Blast From the Past

Brendan Fraser, Alicia Silverstone, ...

What’s good in ”Blast From the Past” is so inventive and what’s bad is so blinkered that the best way to describe this fascinating, failed romantic comedy may be as a movie blown to hell. Which, in its own twisted way, is apt: Brendan Fraser stars as Adam Webber, a pleasant, jugheaded naïf born in 1962 in the bomb shelter of his parents’ suburban Los Angeles home — his brilliant but paranoid scientist father (Christopher Walken) and timorous mother (Sissy Spacek) mistook a blast heard during the Cuban Missile Crisis for nuclear catastrophe when, in truth, an airplane had crashed into their backyard. Raised underground for 35 years, Adam is taught Eisenhower-era decency, manners, self-reliance, and an appreciation for Perry Como. And one auspicious day he emerges into the blinding ’90s L.A. light.

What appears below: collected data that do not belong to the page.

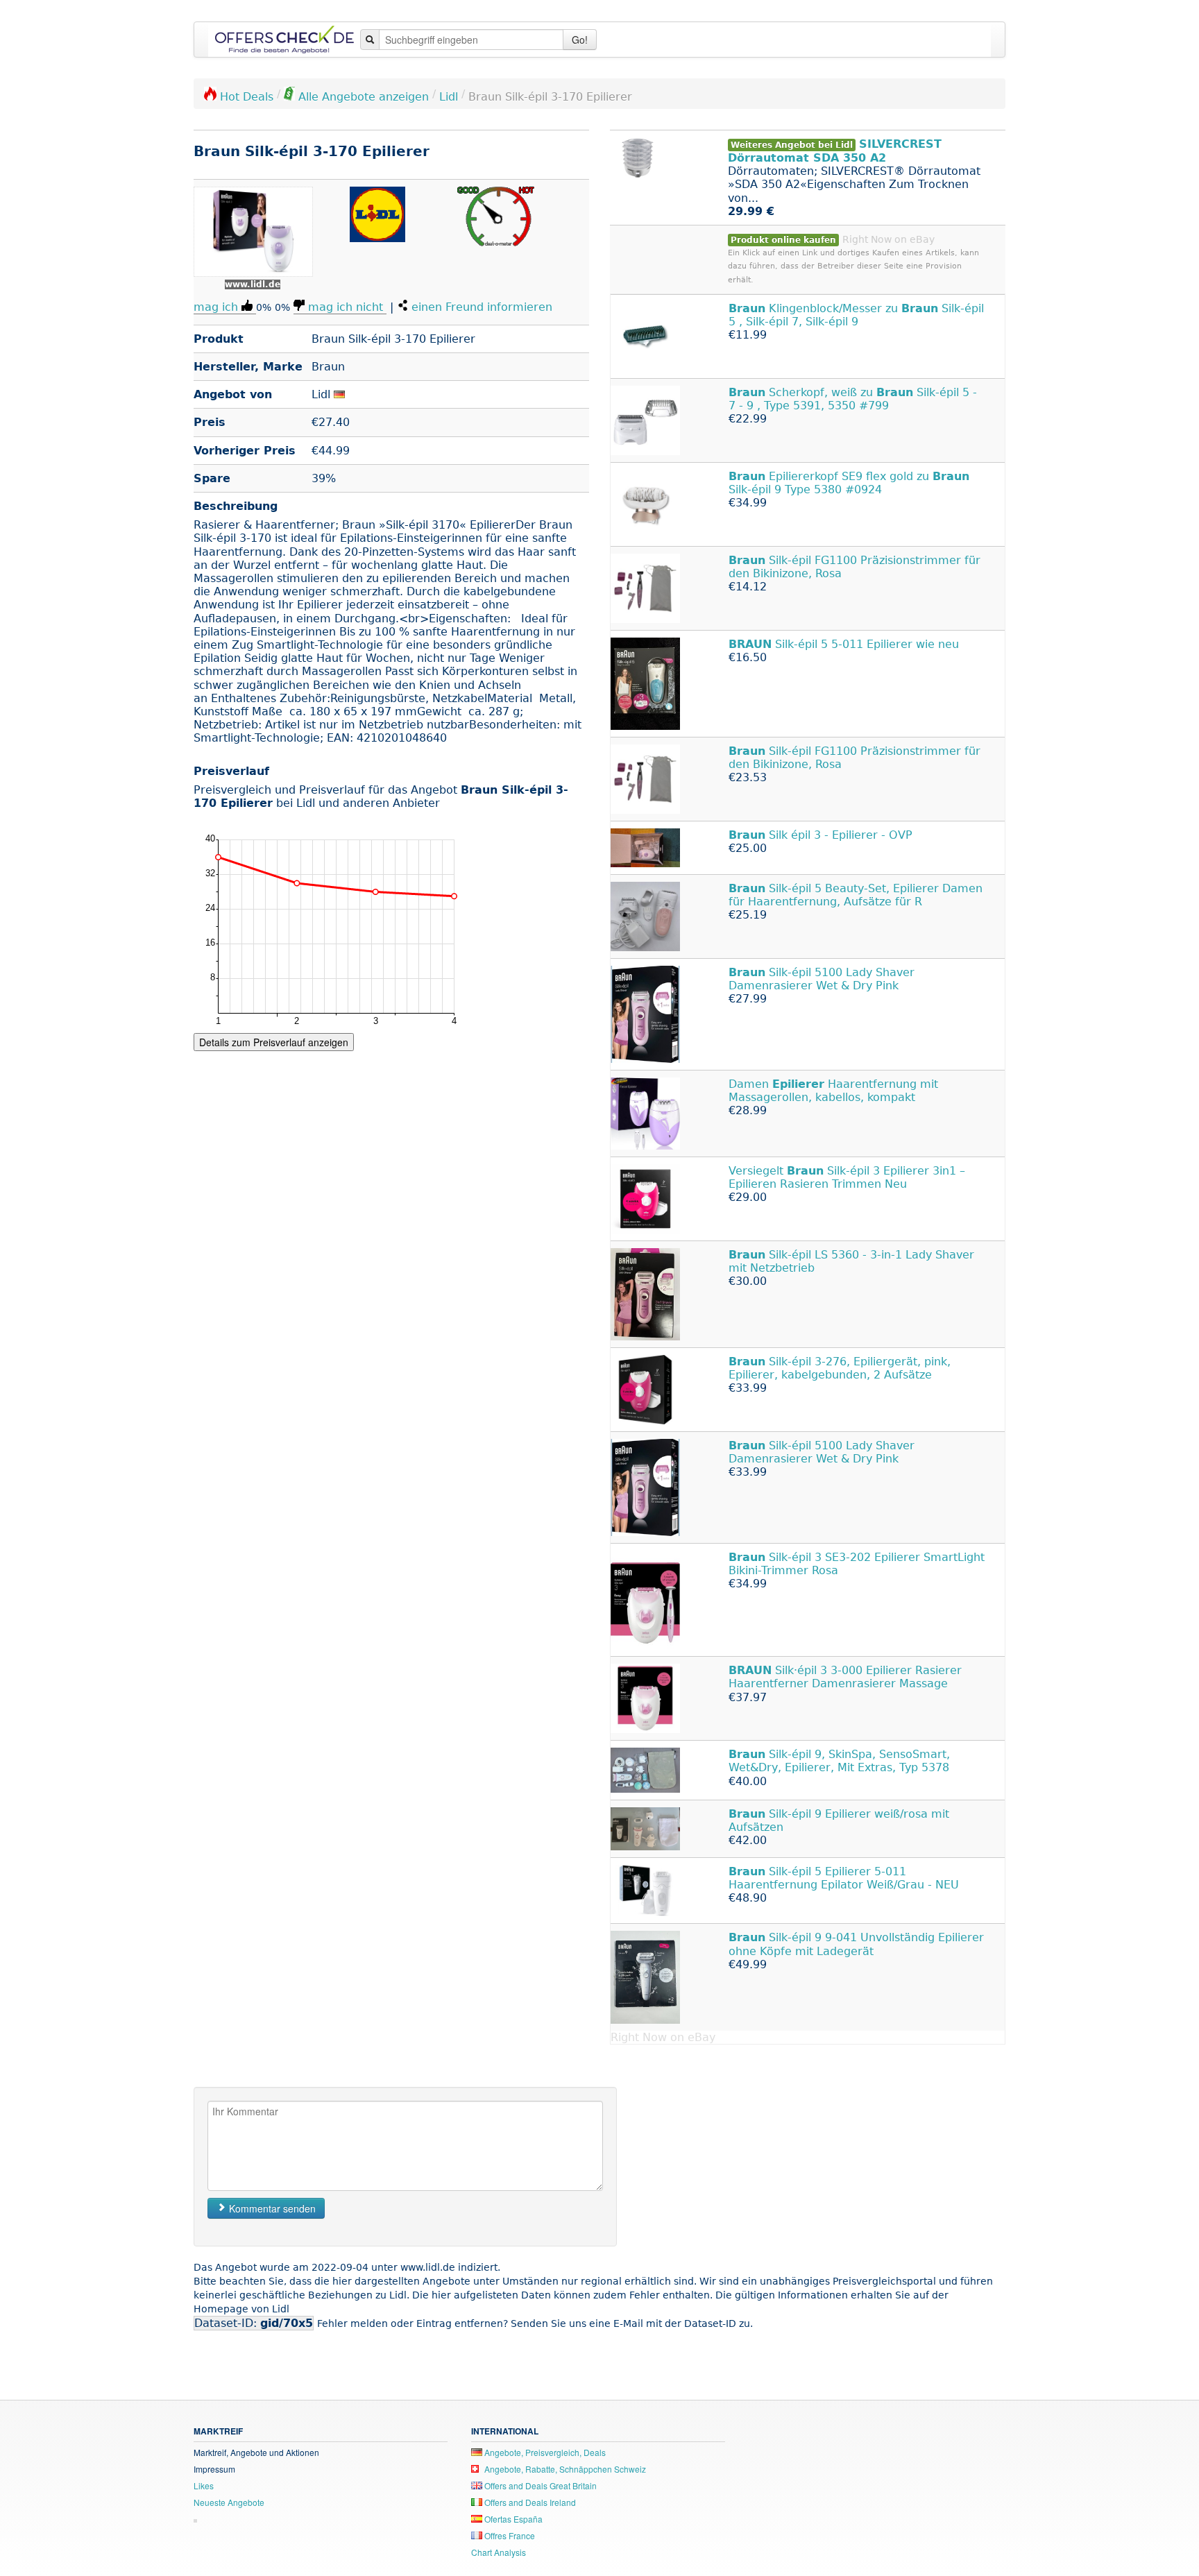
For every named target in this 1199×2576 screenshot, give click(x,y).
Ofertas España (512, 2519)
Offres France (508, 2535)
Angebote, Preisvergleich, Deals (544, 2452)
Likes (204, 2485)
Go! (580, 39)
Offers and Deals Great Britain (539, 2485)
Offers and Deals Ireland (529, 2502)
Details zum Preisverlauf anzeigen (273, 1042)
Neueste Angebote (229, 2502)
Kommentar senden (271, 2208)
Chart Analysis (498, 2552)
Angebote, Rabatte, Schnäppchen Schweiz (564, 2469)
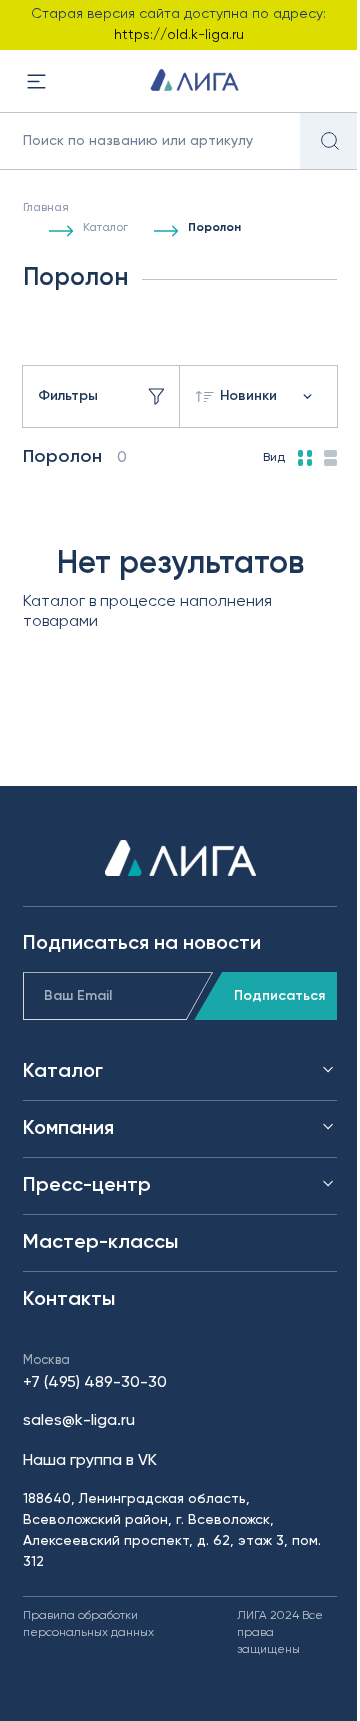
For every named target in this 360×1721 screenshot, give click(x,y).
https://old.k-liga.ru (179, 35)
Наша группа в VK (90, 1461)
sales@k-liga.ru (79, 1421)
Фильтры (68, 396)
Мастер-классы (100, 1243)
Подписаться (279, 996)
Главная (46, 208)
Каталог (105, 228)
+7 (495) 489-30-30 (95, 1383)
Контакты (69, 1300)
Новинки (248, 396)
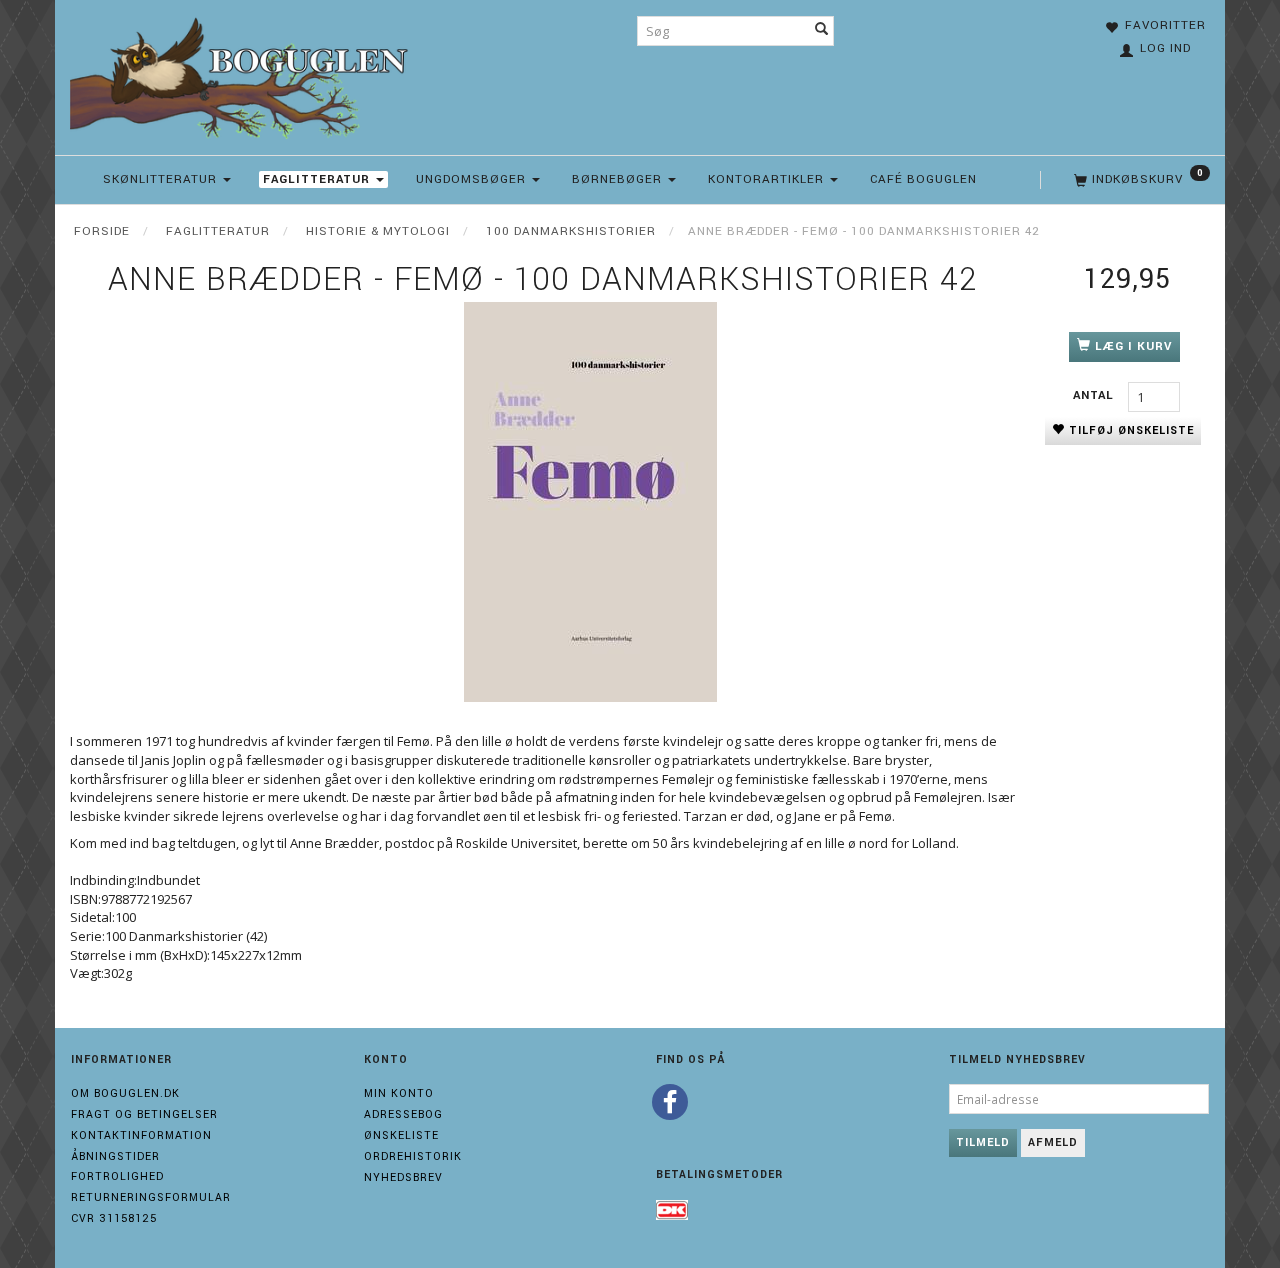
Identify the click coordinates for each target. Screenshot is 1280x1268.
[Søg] (822, 31)
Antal (1095, 395)
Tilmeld (983, 1142)
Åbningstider (115, 1156)
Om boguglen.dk (125, 1093)
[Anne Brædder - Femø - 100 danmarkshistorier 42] (590, 502)
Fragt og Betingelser (144, 1114)
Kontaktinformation (141, 1135)
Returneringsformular (151, 1197)
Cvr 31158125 (114, 1218)
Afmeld (1053, 1142)
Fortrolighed (117, 1176)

The promising high-concept kick is that Adam, sent out of his vacuum-sealed Garden of Eden to buy food, is the secure, self-confident child of an intact nuclear family, while Eve (Alicia Silverstone), the ringleted, worldly-wise chick he falls for, is the distrustful product of a stressed-out, unextinct contemporary society. But director and cowriter Hugh Wilson (”The First Wives Club”), collaborating with artful cinematographer Jose Luis Alcaine (seasoned by his work with Spanish auteur Pedro Almodóvar) and ”Boogie Nights” production designer Bob Ziembicki, never finds a satisfactory way to link underground and aboveground, nostalgia and contemporary longing, the performances of actors as salty as Walken and Spacek and those as sweet as Fraser and Silverstone. (To jostle the elements further, ”NewsRadio”’s Dave Foley plays Eve’s gay roommate.)

In their shelter — with interior decoration Almodóvar would adore — the Webber family blooms. But on the streets, Adam and Eve fumble, cluelessly, as ”Blast From the Past” teeters precariously on the brink of meltdown.